(Entries on finding words and elements)
++++++++
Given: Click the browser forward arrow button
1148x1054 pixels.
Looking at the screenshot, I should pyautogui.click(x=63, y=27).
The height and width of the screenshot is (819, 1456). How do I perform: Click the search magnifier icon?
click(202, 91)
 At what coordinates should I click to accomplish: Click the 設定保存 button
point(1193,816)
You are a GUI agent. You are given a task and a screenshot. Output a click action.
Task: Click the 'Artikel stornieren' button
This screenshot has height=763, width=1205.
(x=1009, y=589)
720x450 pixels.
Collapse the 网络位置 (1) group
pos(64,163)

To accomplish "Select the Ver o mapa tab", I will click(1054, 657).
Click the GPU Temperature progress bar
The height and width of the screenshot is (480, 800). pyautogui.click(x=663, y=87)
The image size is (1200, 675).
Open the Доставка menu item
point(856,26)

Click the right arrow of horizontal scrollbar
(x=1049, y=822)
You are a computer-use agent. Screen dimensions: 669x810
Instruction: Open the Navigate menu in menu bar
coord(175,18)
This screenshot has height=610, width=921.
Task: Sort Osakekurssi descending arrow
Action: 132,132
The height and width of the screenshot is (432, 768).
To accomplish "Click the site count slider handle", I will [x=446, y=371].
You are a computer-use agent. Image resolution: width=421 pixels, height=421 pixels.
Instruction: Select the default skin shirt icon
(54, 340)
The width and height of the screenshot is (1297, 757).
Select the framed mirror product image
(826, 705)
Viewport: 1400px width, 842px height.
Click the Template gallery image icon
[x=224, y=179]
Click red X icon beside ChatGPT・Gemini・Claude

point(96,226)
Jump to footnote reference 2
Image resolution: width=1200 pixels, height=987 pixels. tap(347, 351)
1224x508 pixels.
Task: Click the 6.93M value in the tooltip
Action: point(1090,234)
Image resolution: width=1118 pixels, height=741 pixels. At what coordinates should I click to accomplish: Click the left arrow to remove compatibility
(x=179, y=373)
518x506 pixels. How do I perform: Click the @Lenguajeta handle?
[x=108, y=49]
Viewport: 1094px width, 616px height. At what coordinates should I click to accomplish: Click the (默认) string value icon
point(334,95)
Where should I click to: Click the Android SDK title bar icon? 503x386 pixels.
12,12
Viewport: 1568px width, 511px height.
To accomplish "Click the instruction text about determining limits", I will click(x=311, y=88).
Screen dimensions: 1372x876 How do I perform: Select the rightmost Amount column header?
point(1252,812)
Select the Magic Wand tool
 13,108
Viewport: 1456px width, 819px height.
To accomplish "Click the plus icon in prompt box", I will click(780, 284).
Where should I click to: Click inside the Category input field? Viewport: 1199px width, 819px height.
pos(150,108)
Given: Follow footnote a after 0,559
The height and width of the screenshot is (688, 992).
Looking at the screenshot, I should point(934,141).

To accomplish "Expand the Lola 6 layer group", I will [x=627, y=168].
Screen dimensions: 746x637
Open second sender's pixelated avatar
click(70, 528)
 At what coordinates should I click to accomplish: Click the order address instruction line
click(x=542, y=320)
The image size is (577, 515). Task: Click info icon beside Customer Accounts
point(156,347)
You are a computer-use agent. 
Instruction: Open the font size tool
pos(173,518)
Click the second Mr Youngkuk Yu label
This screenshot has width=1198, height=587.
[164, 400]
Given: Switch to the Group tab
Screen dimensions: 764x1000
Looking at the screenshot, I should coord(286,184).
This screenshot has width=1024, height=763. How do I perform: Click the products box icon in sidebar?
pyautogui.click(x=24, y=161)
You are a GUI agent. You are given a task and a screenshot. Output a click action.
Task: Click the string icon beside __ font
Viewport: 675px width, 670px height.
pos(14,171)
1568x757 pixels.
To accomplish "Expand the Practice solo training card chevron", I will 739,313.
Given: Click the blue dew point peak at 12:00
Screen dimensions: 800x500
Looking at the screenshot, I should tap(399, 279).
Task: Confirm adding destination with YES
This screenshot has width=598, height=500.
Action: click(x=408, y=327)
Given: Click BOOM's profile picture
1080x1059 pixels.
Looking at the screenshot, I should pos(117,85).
++++++++
Rewrite every one of the entries above, renaming "framed mirror" as "wall mirror" and keeping everything else unchanged.

Given: Click the browser forward arrow button
1148x1054 pixels.
Looking at the screenshot, I should pyautogui.click(x=63, y=27).
The height and width of the screenshot is (819, 1456). How do I perform: Click the search magnifier icon?
click(202, 91)
 At what coordinates should I click to accomplish: Click the 設定保存 button
point(1193,816)
You are a GUI agent. You are given a task and a screenshot. Output a click action.
Task: Click the 'Artikel stornieren' button
This screenshot has height=763, width=1205.
(x=1009, y=589)
720x450 pixels.
Collapse the 网络位置 (1) group
pos(64,163)

To accomplish "Select the Ver o mapa tab", I will click(1054, 657).
Click the GPU Temperature progress bar
The height and width of the screenshot is (480, 800). pyautogui.click(x=663, y=87)
The image size is (1200, 675).
Open the Доставка menu item
point(856,26)

Click the right arrow of horizontal scrollbar
(x=1049, y=822)
You are a computer-use agent. Screen dimensions: 669x810
Instruction: Open the Navigate menu in menu bar
coord(175,18)
This screenshot has height=610, width=921.
Task: Sort Osakekurssi descending arrow
Action: 132,132
The height and width of the screenshot is (432, 768).
To accomplish "Click the site count slider handle", I will [x=446, y=371].
You are a computer-use agent. Image resolution: width=421 pixels, height=421 pixels.
Instruction: Select the default skin shirt icon
(54, 340)
The width and height of the screenshot is (1297, 757).
Select the wall mirror product image
(826, 705)
Viewport: 1400px width, 842px height.
Click the Template gallery image icon
[x=224, y=179]
Click red X icon beside ChatGPT・Gemini・Claude

point(96,226)
Jump to footnote reference 2
Image resolution: width=1200 pixels, height=987 pixels. tap(347, 351)
1224x508 pixels.
Task: Click the 6.93M value in the tooltip
Action: point(1090,234)
Image resolution: width=1118 pixels, height=741 pixels. At what coordinates should I click to accomplish: Click the left arrow to remove compatibility
(x=179, y=373)
518x506 pixels. How do I perform: Click the @Lenguajeta handle?
[x=108, y=49]
Viewport: 1094px width, 616px height. At what coordinates should I click to accomplish: Click the (默认) string value icon
point(334,95)
Where should I click to: Click the Android SDK title bar icon? 503x386 pixels.
12,12
Viewport: 1568px width, 511px height.
To accomplish "Click the instruction text about determining limits", I will click(x=311, y=88).
Screen dimensions: 1372x876 How do I perform: Select the rightmost Amount column header?
point(1252,812)
Select the Magic Wand tool
 13,108
Viewport: 1456px width, 819px height.
To accomplish "Click the plus icon in prompt box", I will click(780, 284).
Where should I click to: Click inside the Category input field? Viewport: 1199px width, 819px height.
pos(150,108)
Given: Follow footnote a after 0,559
The height and width of the screenshot is (688, 992).
Looking at the screenshot, I should point(934,141).

To accomplish "Expand the Lola 6 layer group", I will [x=627, y=168].
Screen dimensions: 746x637
Open second sender's pixelated avatar
click(70, 528)
 At what coordinates should I click to accomplish: Click the order address instruction line
click(x=542, y=320)
The image size is (577, 515). Task: Click info icon beside Customer Accounts
point(156,347)
You are a computer-use agent. 
Instruction: Open the font size tool
pos(173,518)
Click the second Mr Youngkuk Yu label
This screenshot has width=1198, height=587.
[164, 400]
Given: Switch to the Group tab
Screen dimensions: 764x1000
Looking at the screenshot, I should coord(286,184).
This screenshot has width=1024, height=763. How do I perform: Click the products box icon in sidebar?
pyautogui.click(x=24, y=161)
You are a GUI agent. You are given a task and a screenshot. Output a click action.
Task: Click the string icon beside __ font
Viewport: 675px width, 670px height.
pos(14,171)
1568x757 pixels.
To accomplish "Expand the Practice solo training card chevron", I will 739,313.
Given: Click the blue dew point peak at 12:00
Screen dimensions: 800x500
Looking at the screenshot, I should tap(399, 279).
Task: Confirm adding destination with YES
This screenshot has width=598, height=500.
Action: click(x=408, y=327)
Given: Click BOOM's profile picture
1080x1059 pixels.
Looking at the screenshot, I should pos(117,85).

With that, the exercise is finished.